Severe PARDS is defined as PARDS with severe hypoxaemia and characterized by an oxygen index of greater than 16 (4). Oxygenation index (OI) is a measure of both oxygenation and lung compliance and is calculated by the following formula:

OI = Fraction of inspired oxygen (FiO2) × Mean airway pressure (MAP)/Partial pressure arterial oxygen (PaO2)

Severe PARDS has a high mortality rate (20–40%) and high morbidity (3-6). ECMO may potentially provide rescue oxygenation and ventilation, preventing VILI, MOF and death. However, despite being used for respiratory failure in neonates, children and adults for many years, there has been little evidence (and no grade I evidence) to support the use of ECMO in PARDS (7).

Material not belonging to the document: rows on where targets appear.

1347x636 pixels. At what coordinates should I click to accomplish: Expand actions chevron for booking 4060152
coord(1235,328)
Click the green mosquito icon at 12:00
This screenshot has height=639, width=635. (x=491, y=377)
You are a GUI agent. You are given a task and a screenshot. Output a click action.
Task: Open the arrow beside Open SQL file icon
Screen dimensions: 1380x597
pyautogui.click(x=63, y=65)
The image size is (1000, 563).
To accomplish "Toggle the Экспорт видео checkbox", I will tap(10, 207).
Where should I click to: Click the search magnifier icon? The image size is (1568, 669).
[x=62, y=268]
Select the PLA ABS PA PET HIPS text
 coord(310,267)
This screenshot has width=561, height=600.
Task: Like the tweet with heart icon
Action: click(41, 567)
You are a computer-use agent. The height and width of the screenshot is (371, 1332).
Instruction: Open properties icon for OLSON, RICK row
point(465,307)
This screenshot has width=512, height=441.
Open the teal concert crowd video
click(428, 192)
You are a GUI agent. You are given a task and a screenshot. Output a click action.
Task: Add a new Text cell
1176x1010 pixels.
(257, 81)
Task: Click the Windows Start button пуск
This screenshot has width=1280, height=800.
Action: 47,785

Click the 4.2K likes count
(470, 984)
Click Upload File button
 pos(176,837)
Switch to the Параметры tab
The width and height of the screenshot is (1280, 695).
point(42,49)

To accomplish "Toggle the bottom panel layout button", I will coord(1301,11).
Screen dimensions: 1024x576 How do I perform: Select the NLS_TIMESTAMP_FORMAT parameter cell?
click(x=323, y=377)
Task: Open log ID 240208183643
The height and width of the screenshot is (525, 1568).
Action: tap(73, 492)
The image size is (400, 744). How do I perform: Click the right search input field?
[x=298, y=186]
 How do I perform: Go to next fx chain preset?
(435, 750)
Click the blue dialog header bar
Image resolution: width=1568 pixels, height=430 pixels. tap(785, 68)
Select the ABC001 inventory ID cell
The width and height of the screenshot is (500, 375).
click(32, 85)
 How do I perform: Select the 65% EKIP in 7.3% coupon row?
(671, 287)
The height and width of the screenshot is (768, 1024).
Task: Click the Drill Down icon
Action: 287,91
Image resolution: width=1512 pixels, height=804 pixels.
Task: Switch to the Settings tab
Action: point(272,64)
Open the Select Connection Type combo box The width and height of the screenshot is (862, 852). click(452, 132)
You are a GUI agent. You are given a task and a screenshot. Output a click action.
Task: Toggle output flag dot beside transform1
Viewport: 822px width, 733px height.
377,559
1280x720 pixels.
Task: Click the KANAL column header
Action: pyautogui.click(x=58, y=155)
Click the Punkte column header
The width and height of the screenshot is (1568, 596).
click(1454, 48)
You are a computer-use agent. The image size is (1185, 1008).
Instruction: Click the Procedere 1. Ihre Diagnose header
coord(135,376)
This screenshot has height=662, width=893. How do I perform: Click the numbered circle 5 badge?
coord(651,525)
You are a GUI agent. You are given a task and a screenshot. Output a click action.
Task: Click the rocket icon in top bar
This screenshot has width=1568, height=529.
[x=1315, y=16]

Any potential survival benefit needs to be weighed against morbidity outcomes and hospital costs. Faraoni et al. found that median cost of ECMO in children was US $230,425 per patient. This cost was higher in survivors (US $519,450) and was more than double the cost per survivors of bone marrow, renal or liver transplantation (8).

This paper will introduce the concept of ECLS or ECMO in severe PARDS, describe its current use, review the evidence to support its use (neonatal, paediatric and adult) and describe some of the potential pitfalls and complications associated with ECMO in children. Finally current or future research in this area will be discussed (Figure 1).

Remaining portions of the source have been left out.